Es ist nicht lange her, dass sich in der FDP schon einmal die Überzeugung durchsetzte, ein Führungswechsel könnte die Liberalen retten. Nach dem desaströsen Start der Koalition mit der Union musste Guido Westerwelle seinen Posten räumen. Ein junges Team – frisch, unverbraucht und hungrig – sollte die Partei wiederbeleben. Im Mittelpunkt stand: Philipp Rösler. Kaum zwei Jahre sind seither vergangen – und die Mission liberale Boygroup ist kläglich gescheitert.

Brüderle wird wenig ausrichten können

Jetzt sehnt sich die Partei nach einer erfahrenen Größe, einem Mann mit Ansehen in der Wirtschaft, einem Mann, der in Jahrzehnten in der rheinland-pfälzischen Landespolitik gelernt hat, den Eindruck zu erwecken, dass zwischen ihm und dem Wähler auf menschlicher Ebene keine Schluchten klaffen. Die Partei sehnt sich nach Rainer Brüderle, dem Fraktionsvorsitzenden.
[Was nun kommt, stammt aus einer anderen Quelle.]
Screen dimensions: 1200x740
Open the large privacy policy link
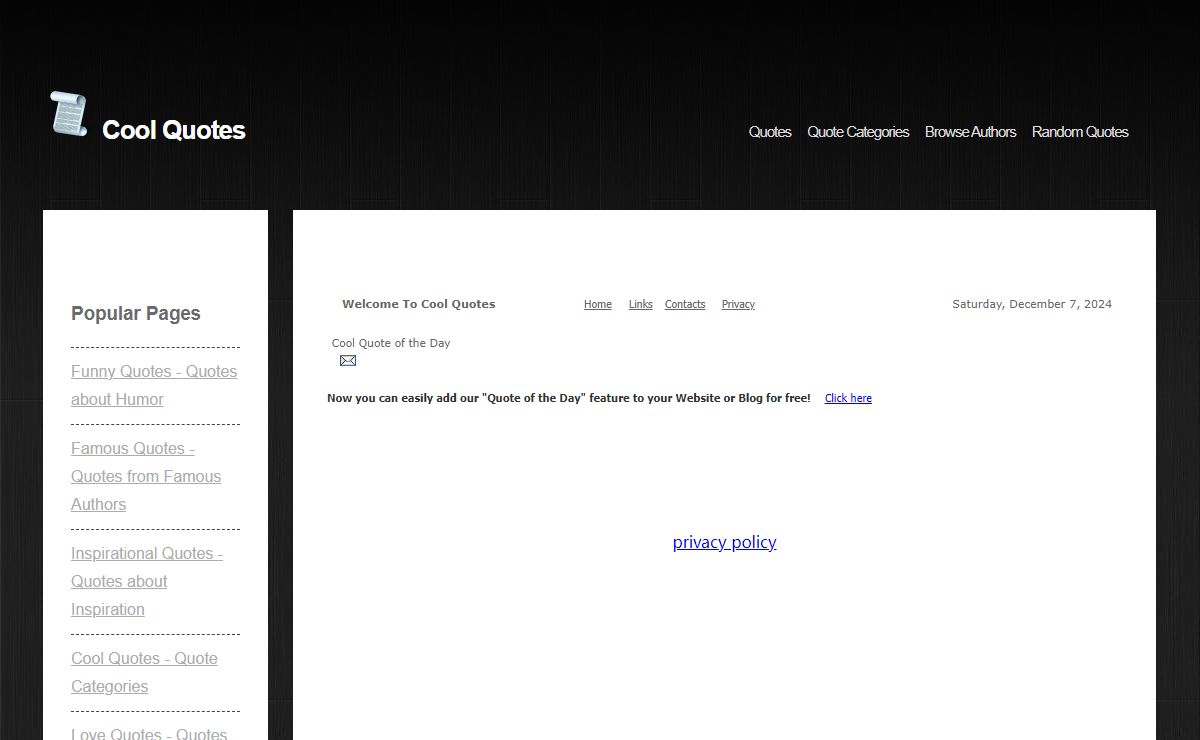[724, 542]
Medien und Opposition dürften bei Attacken auf ihn vorsichtiger zu Werke gehen als beim zu jung und zu unerfahren wirkenden Rösler. Früher als Genussmensch (Wein), der sich selbst nicht zu ernst nimmt ("Saufen mit Brüderle" in der Harald-Schmidt-Show) galt er als zu provinziell und leichtgewichtig. Doch als Wirtschaftsminister machte er eine gute Figur und er verteidigte seinen Status in der FDP-Führung erfolgreich. Heute unterschätzt Brüderle niemand mehr. Das ist sein Pluspunkt. Doch auch er wird die FDP nicht aus ihrer misslichen Lage befreien. Bestenfalls kann er die Partei vorübergehend über die Fünf-Prozent-Marke hieven. Denn auch ihm wird es nicht gelingen, darüber hinwegzutäuschen, dass es der Partei schlicht an Substanz fehlt.
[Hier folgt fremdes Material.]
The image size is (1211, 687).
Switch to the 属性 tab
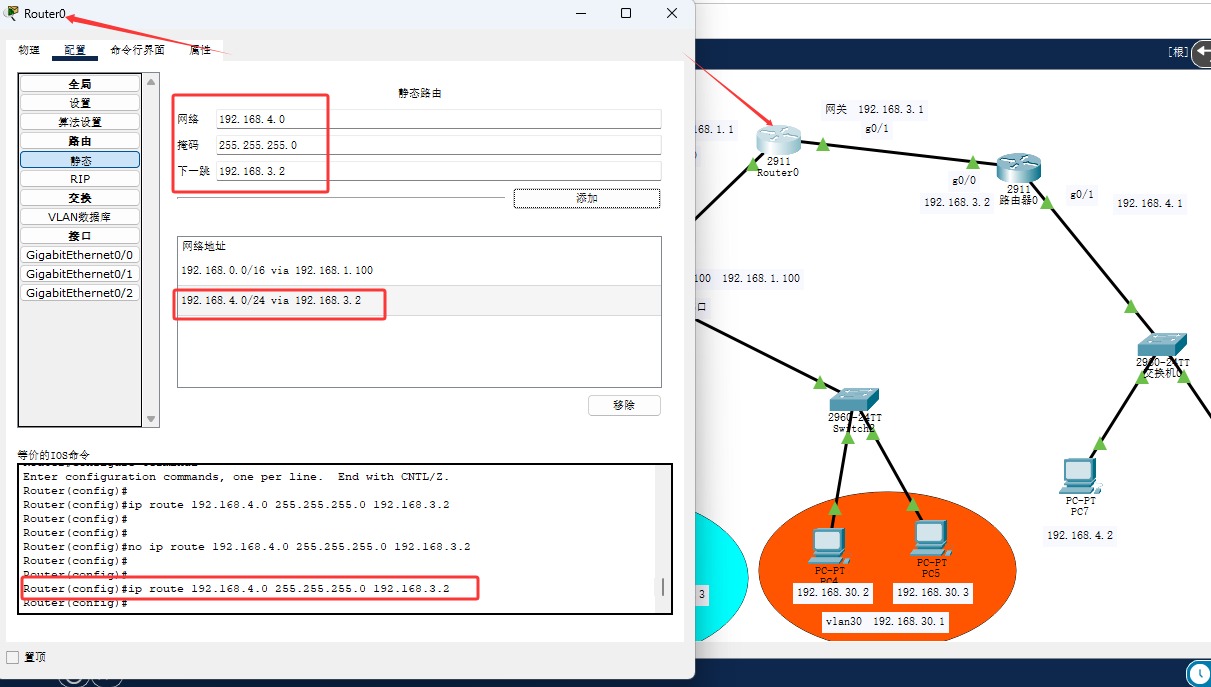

Die inhaltliche Verkümmerung lässt sich kaum heilen

Es gab Zeiten, in denen die FDP dafür bekannt war, liberale Akzente von der Außen- bis in die Sozialpolitik zu setzten. Bürgerrechte standen genauso auf ihrem Menü wie die Bildung. Eine mitunter umstrittene, aber seriöse Wirtschafts- und Finanzpolitik war ihr Steckenpferd. Jahrzehnte ist das her. Nach dem Bruch der sozialliberalen Koalition Anfang der 1980er Jahre erlebte die Partei erst einen personellen Exodus, später folgte der inhaltliche. Als Steuersenkungstruppe, als Mövenpick-Partei ist die FDP heute bekannt. Um mit Klientelpolitik zu punkten, opferte sie nach und nach die Themen, für die sie einst stand.

Die Lücken füllten andere: Die Grünen machten sich daran, individuelle Lebensentwürfe in der Gesellschaft zu etablieren und stürzten sich auf die Bürgerrechte. Auch die Piraten nahmen sich dieses Feldes an und sind im Begriff, Themen wie die Freiheit im Internet und Datenschutz für sich zu vereinnahmen. Eine ernsthafte, liberale Wirtschaftspolitik findet der Mittelstand heute eher bei der Union. Ihre inhaltliche Verkümmerung lässt sich darum kaum heilen – egal wer an der Spitze der Partei steht. Denn die Felder, die zugunsten einer Politik für Besserverdienende geräumt wurden, sind mittlerweile wieder besetzt.

Liberalismus ist ein Gut aller Parteien geworden. Die FDP hat ihr Alleinstellungsmerkmal verspielt.